Kontinenz- und Beckenbodenzentrum Regensburg

Urodynamik (Blasendruckmessung)

Eine urodynamische Messung ist erforderlich, um die vorliegende Form der Harninkontinenz zu ermitteln. Dieser Eingriff ist einfach, schnell und ambulant durchführbar. Es ist lediglich vor Untersuchungsbeginn eine Urinuntersuchung erforderlich, um eine Blasenentzündung, die die Untersuchungsergebnisse verfälschen könnte, auszuschließen.

Die Untersuchung erfolgt unter Röntgenkontrolle, hierbei ist eine Beurteilung der Blasenform und eventueller anatomischer Besonderheiten sowie Abflußbehinderungen möglich.
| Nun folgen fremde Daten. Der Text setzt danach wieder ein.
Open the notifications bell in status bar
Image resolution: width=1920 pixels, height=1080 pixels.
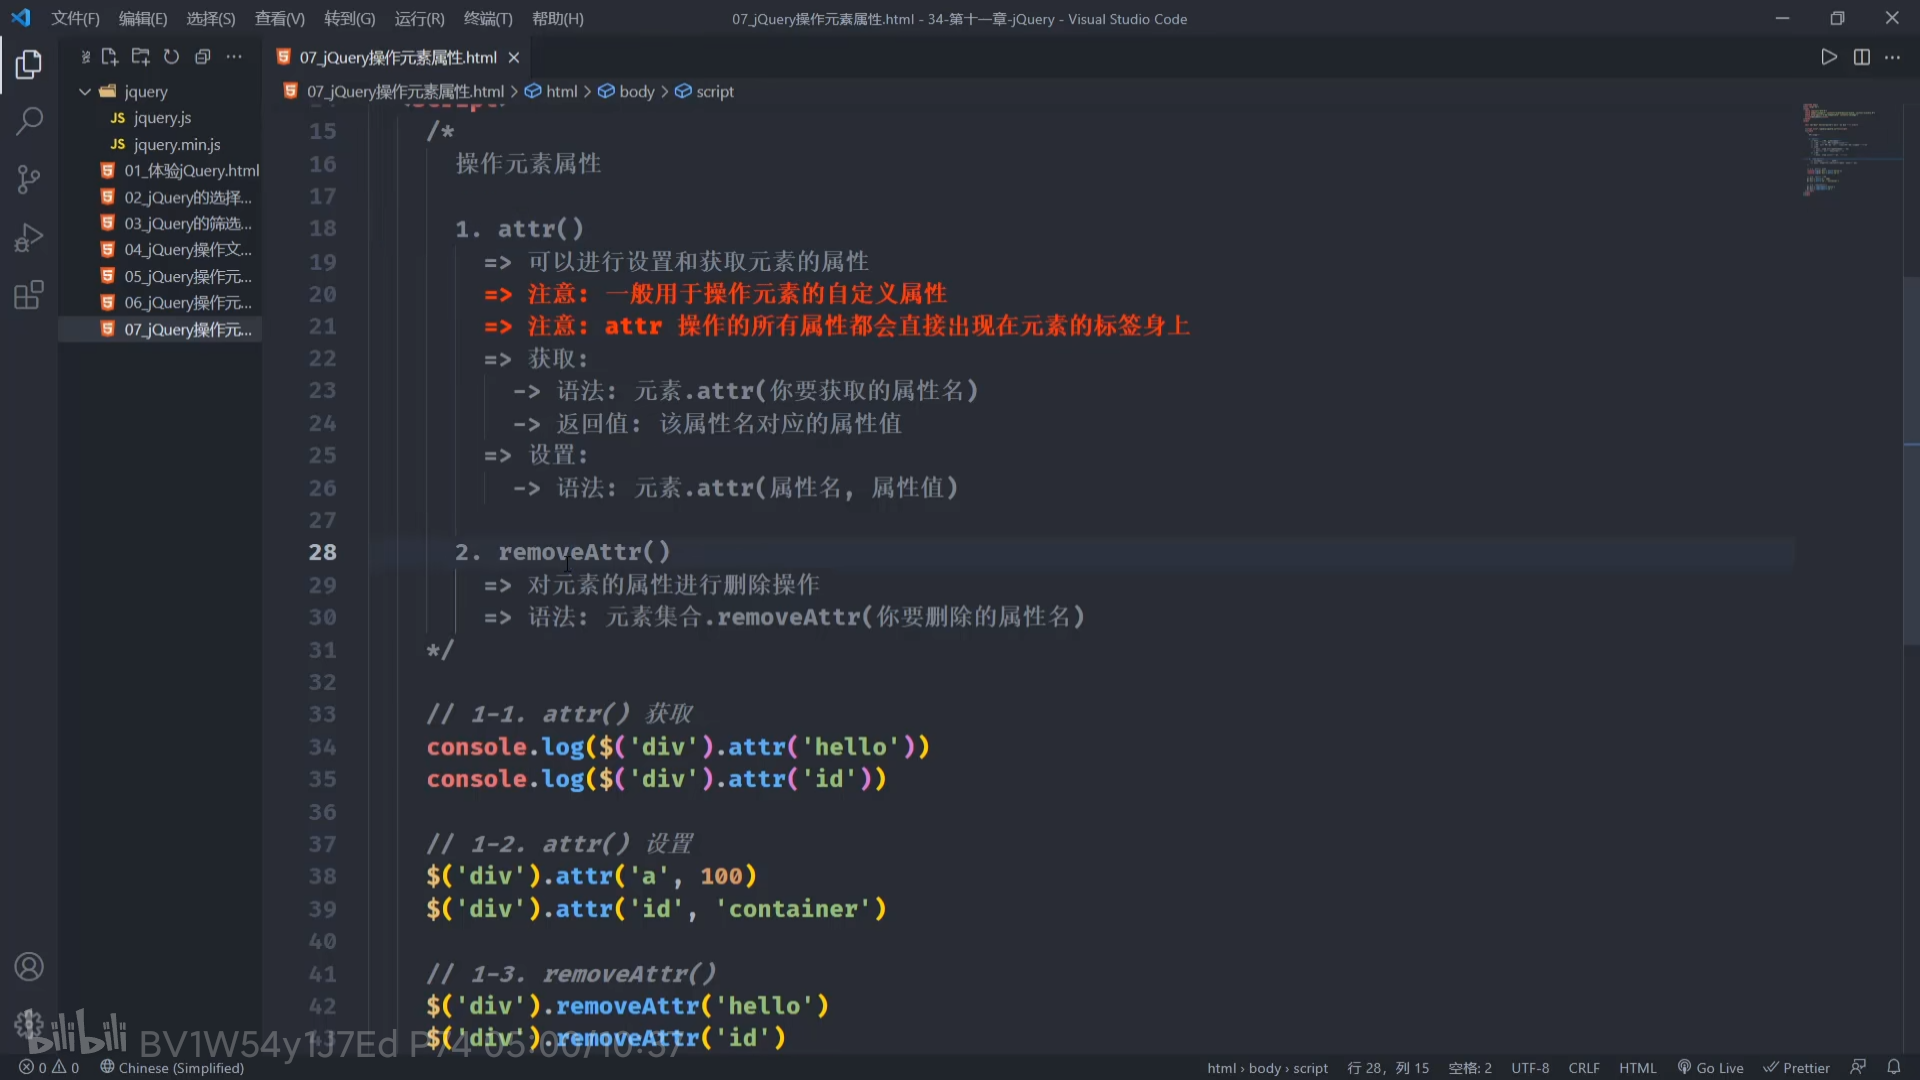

Über einen transurethralen (über die Harnröhre) Katheter wird die Blase mit Flüssigkeit aufgefüllt. Mit Hilfe dieses transurethralen und eines transanalen Meßkatheters (über den Enddarm) können während der Füllungs- und Entleerungsphase der Blase sowohl in Ruhe als auch unter Belastung (Husten, Pressen) kontinuierlich Drücke abgeleitet werden. Die dadurch erzeugten Drücke werden von einem Computer ermittelt. Anhand der so gewonnenen Druckkurven kann der Arzt Rückschlüsse auf die zugrundeliegende Inkontinenzform ziehen. Abnorme Drücke geben Hinweise auf zugrunde liegende Störungen im Bereich des Blasenmuskels oder des Blasenverschlussmechanismus.